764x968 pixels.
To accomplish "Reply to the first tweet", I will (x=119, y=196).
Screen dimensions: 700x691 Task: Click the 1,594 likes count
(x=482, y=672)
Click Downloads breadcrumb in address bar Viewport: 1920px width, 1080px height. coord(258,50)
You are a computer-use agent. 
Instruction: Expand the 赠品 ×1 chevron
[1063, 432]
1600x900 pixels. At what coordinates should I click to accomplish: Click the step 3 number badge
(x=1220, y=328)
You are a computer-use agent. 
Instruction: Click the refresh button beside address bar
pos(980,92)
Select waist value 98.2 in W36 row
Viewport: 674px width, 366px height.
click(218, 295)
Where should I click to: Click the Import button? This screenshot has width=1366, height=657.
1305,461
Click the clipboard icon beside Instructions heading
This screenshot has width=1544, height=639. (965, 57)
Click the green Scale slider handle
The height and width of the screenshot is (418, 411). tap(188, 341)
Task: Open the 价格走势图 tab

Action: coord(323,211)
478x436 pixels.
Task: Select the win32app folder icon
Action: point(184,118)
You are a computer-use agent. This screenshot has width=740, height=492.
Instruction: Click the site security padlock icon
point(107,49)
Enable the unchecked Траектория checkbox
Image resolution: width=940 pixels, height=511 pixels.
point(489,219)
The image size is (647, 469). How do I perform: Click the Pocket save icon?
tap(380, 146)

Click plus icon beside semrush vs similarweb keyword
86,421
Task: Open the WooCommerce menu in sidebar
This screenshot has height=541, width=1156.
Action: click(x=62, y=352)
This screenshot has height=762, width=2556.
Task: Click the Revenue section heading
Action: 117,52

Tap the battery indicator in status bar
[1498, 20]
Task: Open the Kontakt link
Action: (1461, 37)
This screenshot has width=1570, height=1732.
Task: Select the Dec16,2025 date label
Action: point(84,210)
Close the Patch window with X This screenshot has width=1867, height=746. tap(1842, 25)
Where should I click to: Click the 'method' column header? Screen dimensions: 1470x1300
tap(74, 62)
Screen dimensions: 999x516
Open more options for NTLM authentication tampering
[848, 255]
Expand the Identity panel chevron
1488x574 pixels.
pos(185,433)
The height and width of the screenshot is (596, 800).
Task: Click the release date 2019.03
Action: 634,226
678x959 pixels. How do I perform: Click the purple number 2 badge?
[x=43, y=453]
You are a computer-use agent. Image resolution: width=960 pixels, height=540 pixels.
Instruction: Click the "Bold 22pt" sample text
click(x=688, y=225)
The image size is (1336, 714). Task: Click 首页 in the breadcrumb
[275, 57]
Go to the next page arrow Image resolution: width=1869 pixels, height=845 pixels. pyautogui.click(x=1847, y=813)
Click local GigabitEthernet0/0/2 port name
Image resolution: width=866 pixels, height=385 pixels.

# TASK INSTRUCTIONS
Without changing a word, print all of the entries above.

# OUTPUT BELOW
764x968 pixels.
To accomplish "Reply to the first tweet", I will (x=119, y=196).
Screen dimensions: 700x691 Task: Click the 1,594 likes count
(x=482, y=672)
Click Downloads breadcrumb in address bar Viewport: 1920px width, 1080px height. coord(258,50)
You are a computer-use agent. 
Instruction: Expand the 赠品 ×1 chevron
[1063, 432]
1600x900 pixels. At what coordinates should I click to accomplish: Click the step 3 number badge
(x=1220, y=328)
You are a computer-use agent. 
Instruction: Click the refresh button beside address bar
pos(980,92)
Select waist value 98.2 in W36 row
Viewport: 674px width, 366px height.
click(218, 295)
Where should I click to: Click the Import button? This screenshot has width=1366, height=657.
1305,461
Click the clipboard icon beside Instructions heading
This screenshot has width=1544, height=639. (965, 57)
Click the green Scale slider handle
The height and width of the screenshot is (418, 411). tap(188, 341)
Task: Open the 价格走势图 tab

Action: coord(323,211)
478x436 pixels.
Task: Select the win32app folder icon
Action: point(184,118)
You are a computer-use agent. This screenshot has width=740, height=492.
Instruction: Click the site security padlock icon
point(107,49)
Enable the unchecked Траектория checkbox
Image resolution: width=940 pixels, height=511 pixels.
point(489,219)
The image size is (647, 469). How do I perform: Click the Pocket save icon?
tap(380, 146)

Click plus icon beside semrush vs similarweb keyword
86,421
Task: Open the WooCommerce menu in sidebar
This screenshot has height=541, width=1156.
Action: click(x=62, y=352)
This screenshot has height=762, width=2556.
Task: Click the Revenue section heading
Action: 117,52

Tap the battery indicator in status bar
[1498, 20]
Task: Open the Kontakt link
Action: (1461, 37)
This screenshot has width=1570, height=1732.
Task: Select the Dec16,2025 date label
Action: point(84,210)
Close the Patch window with X This screenshot has width=1867, height=746. tap(1842, 25)
Where should I click to: Click the 'method' column header? Screen dimensions: 1470x1300
tap(74, 62)
Screen dimensions: 999x516
Open more options for NTLM authentication tampering
[848, 255]
Expand the Identity panel chevron
1488x574 pixels.
pos(185,433)
The height and width of the screenshot is (596, 800).
Task: Click the release date 2019.03
Action: 634,226
678x959 pixels. How do I perform: Click the purple number 2 badge?
[x=43, y=453]
You are a computer-use agent. Image resolution: width=960 pixels, height=540 pixels.
Instruction: Click the "Bold 22pt" sample text
click(x=688, y=225)
The image size is (1336, 714). Task: Click 首页 in the breadcrumb
[275, 57]
Go to the next page arrow Image resolution: width=1869 pixels, height=845 pixels. pyautogui.click(x=1847, y=813)
Click local GigabitEthernet0/0/2 port name
Image resolution: width=866 pixels, height=385 pixels.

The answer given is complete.